The complex, which will include a shopping mall, a five-star hotel, offices and apartments, will be developed by a joint venture between several local firms and Denver Power Ltd. of the UK.
A long-awaited and unprecedented change to Vietnam’s foreign ownership regulations, which came into force on July 1, is a reason for foreign investors to increasingly enter the sector, Marc Townsend, managing director of property consultancy CBRE Vietnam, said.
Foreigners with a valid visa and foreign companies and international organizations operating in Vietnam are now permitted to buy houses and apartments.
Before the law was amended, only foreigners married to Vietnamese and those deemed to make significant contributions to the nation’s development were allowed to buy houses.
The new rules allow maximum foreign ownership of 30 percent in an apartment block and 250 houses in a ward.
“The relaxation of foreign ownership restrictions is more significant than previously anticipated and marks a strong step towards the opening up of the Vietnam real estate market to overseas investment,” Townsend said.
The potential offered by 4.2 million overseas Vietnamese and 30,000 foreign executives working here long-term greatly excites realtors.
Vietnam’s participation in the Trans-Pacific Partnership agreement, which is expected to draw more investment into the country, especially from major importers of Vietnamese products like the US and Japan, has also attracted housing investors.
South Korean giant Lotte, Hong Kong’s Sun Wah Group and Singapore property developer Keppel Land have all entered the property market, which is also spurred by a young population and growing middle-class with strong aspirations for home ownership and the high urbanization rate.
The increasing housing demand should also come from one of Asia's fastest rates of middle-class expansion, with the economy growing 6.28 percent in the first half of this year - the fastest pace since 2008.
Huynh Phuoc Nghia, consulting expert at the Global Integration Business Consultants Company (GIBC), said foreign capital flows would stimulate the residential property market and increase its prestige.
However, there are not many attractive property developers or projects in the country to attract such flows, and the complicated legal procedures are also barriers, he said.
“To attract more foreign investors into the sector, bad debts should be cut, administrative procedures streamlined, and transparency of market information improved.”
The property sector ranks third this year behind manufacturing and electricity generation in attracting FDI. By October it had attracted $2.14 billion, accounting for 11.1 percent of total investments, according to the Foreign Investment Agency.
Fast rising
After the government’s efforts to clear up bad debts, a lot of it stemming from real estate, and ease restrictions on housing buyers, the residential property market has grown rapidly.
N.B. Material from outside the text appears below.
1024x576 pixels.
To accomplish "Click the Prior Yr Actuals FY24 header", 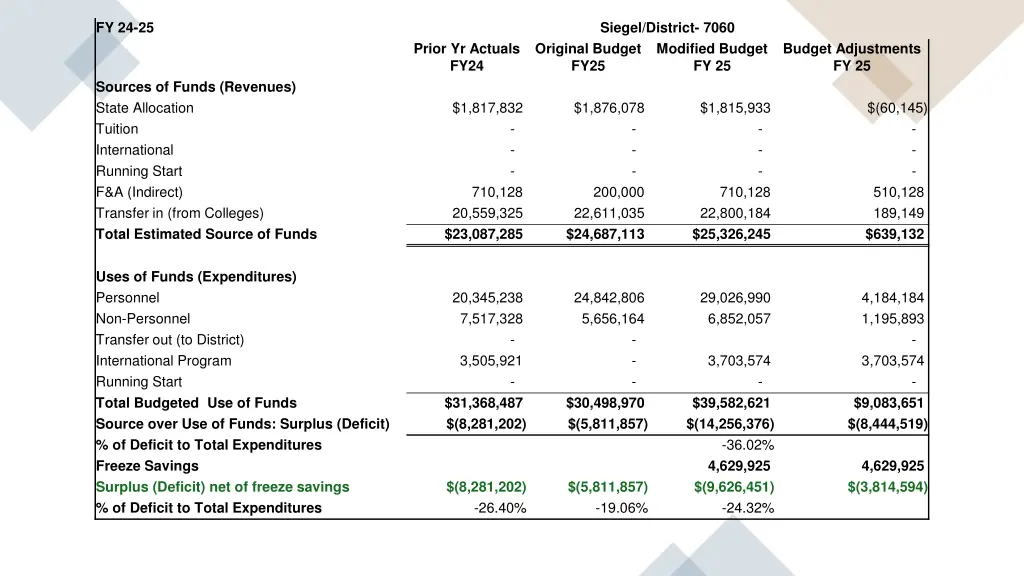I will click(466, 57).

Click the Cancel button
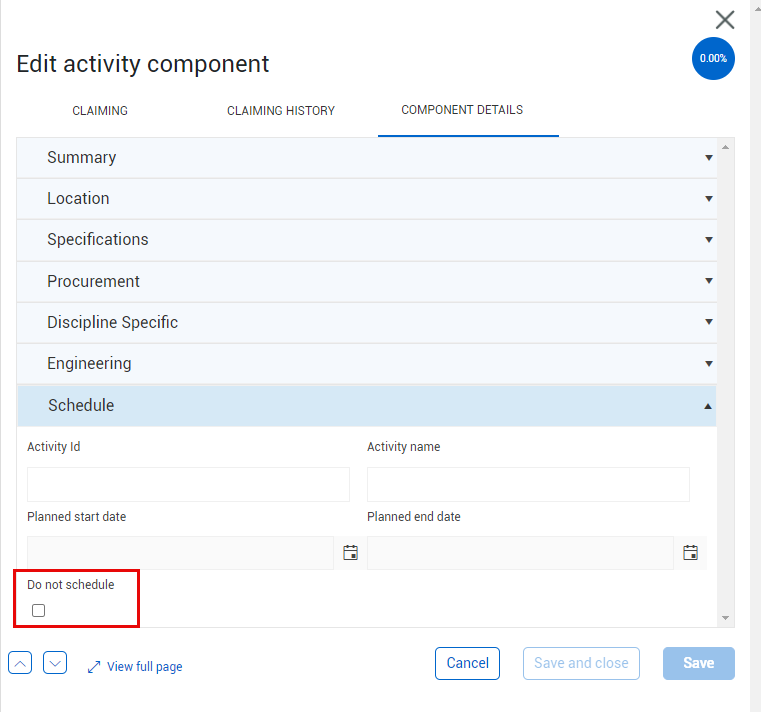pos(467,663)
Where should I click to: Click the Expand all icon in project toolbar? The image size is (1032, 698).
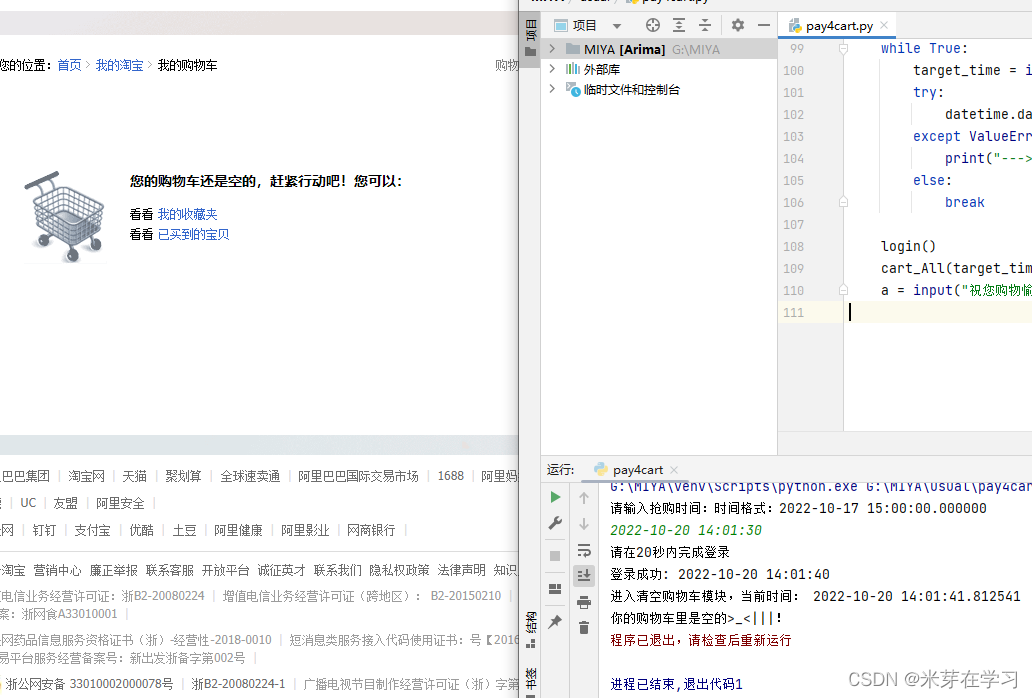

An estimated 6,880 apartments were sold in Hanoi in the third quarter, 154 percent up over the same period last year, according to CBRE Vietnam.
Unsold inventory of apartments fell 56.21 percent from nearly $6 billion worth at the start of 2013.
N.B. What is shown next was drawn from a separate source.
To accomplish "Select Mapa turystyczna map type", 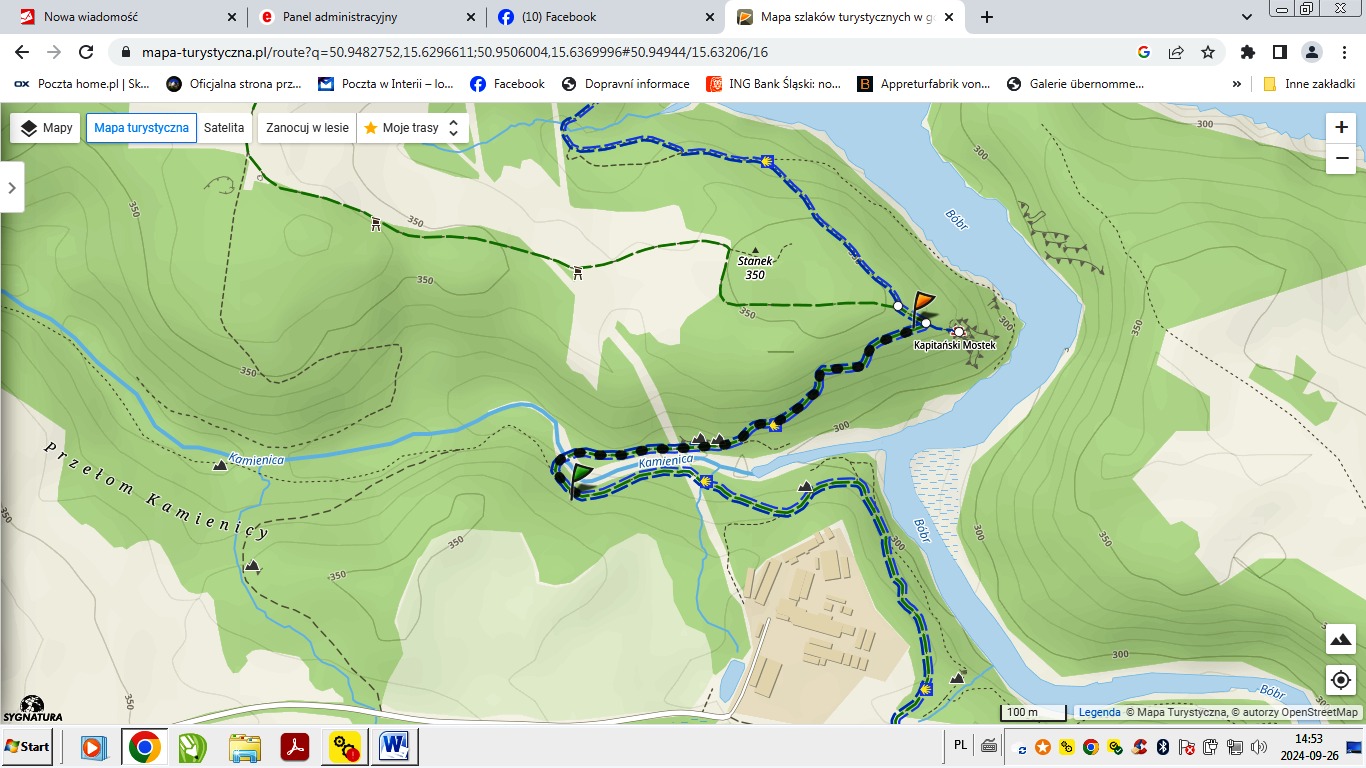I will point(141,128).
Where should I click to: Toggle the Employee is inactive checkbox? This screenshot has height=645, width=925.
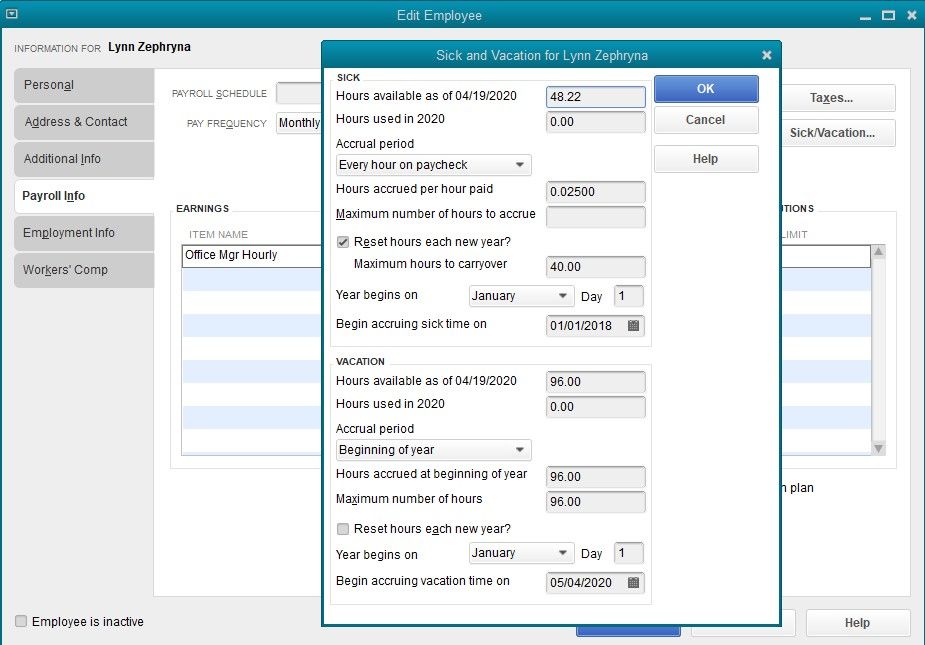tap(20, 621)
The number of units launched in the third quarter doubled from a year earlier, CBRE said.
Rudolf Hever, executive director of the Ho Chi Minh City-based Alternaty Real Estate Service Company, said Vietnam is expected to be the best performing market in Southeast Asia in 2016.
The drivers of Vietnam’s latest emergence include a stable and recovering economy, rising confidence among buyers and developers, and the positive effects of the AEC (ASEAN Economic Community) and TPP, of which the country would be a key beneficiary, he said.
“Currently Vietnam is offering the most exciting opportunity in the region, while at the same time the regional real estate markets are suffering.”
Singapore is feeling the effects of the heavy-handed cooling measures, Indonesia and Malaysia have seen rapid currency depreciation, Thailand continues to grapple with internal issues and Myanmar is seeing significant supply coming on to the market, putting downward pressure on rentals and pricing, he said.
“Meanwhile Vietnam has come through an extended period of consolidation, and looks poised to lead the regional real estate markets over the next two to three years”.